**PROBLEM STATEMENT**
With the pictures omitted, set down exactly the lines from the one that contains "Instruction: Select page" through the last line of the data.

**Records from a dataset**
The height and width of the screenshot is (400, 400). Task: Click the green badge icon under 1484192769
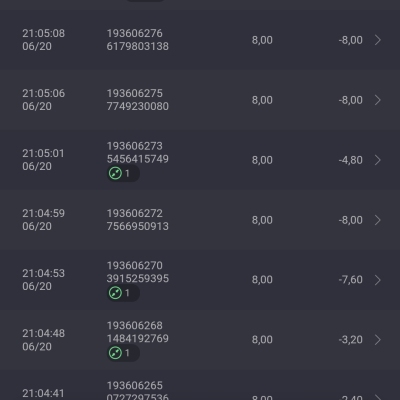tap(115, 353)
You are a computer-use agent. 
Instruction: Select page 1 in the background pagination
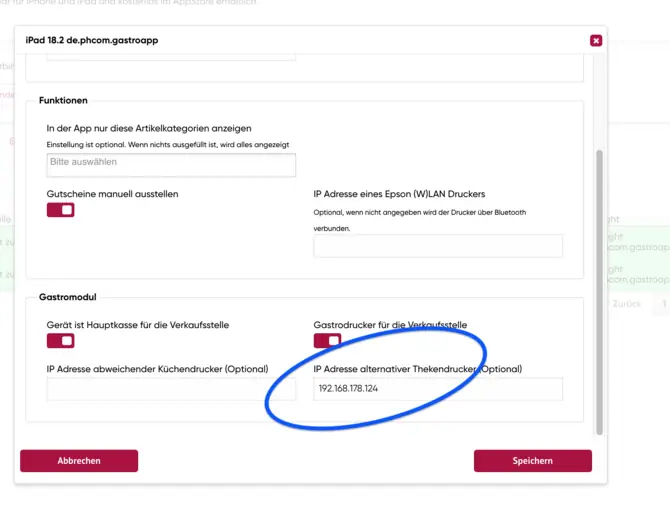[664, 303]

**OUTPUT FOR THIS EXERCISE**
Instruction: Select page 1 in the background pagination
[664, 303]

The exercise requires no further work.